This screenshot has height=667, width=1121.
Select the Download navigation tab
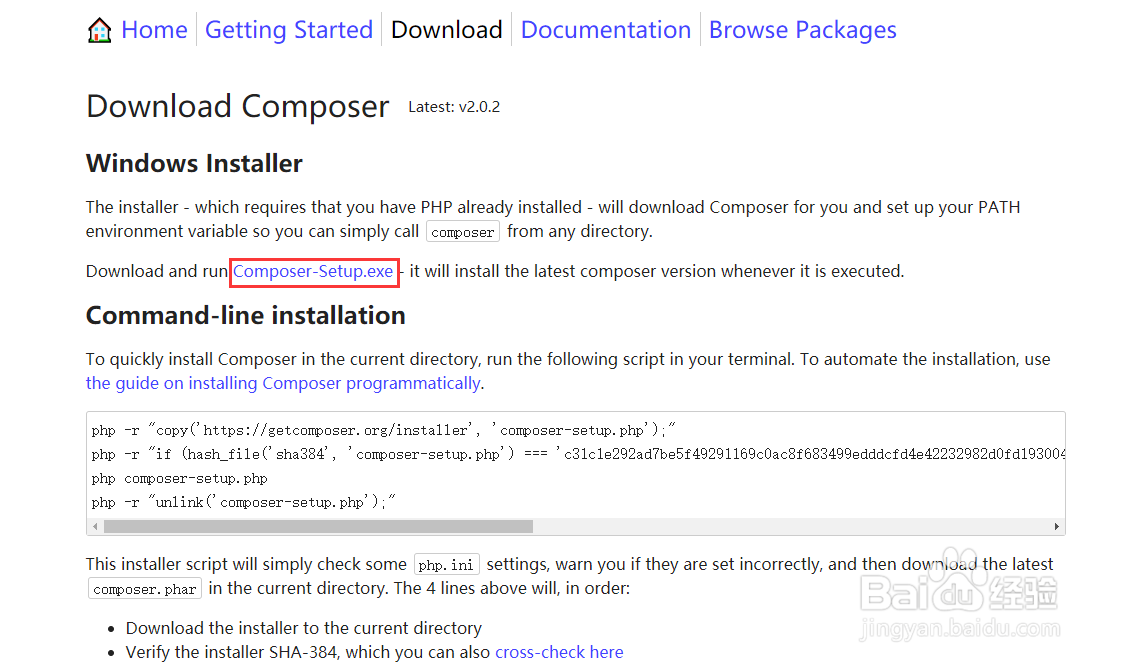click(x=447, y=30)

==

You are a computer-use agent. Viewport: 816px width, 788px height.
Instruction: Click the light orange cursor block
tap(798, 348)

• Problem requirements
The answer should be nothing but the number of lines in this data that include "height".

• Answer box
2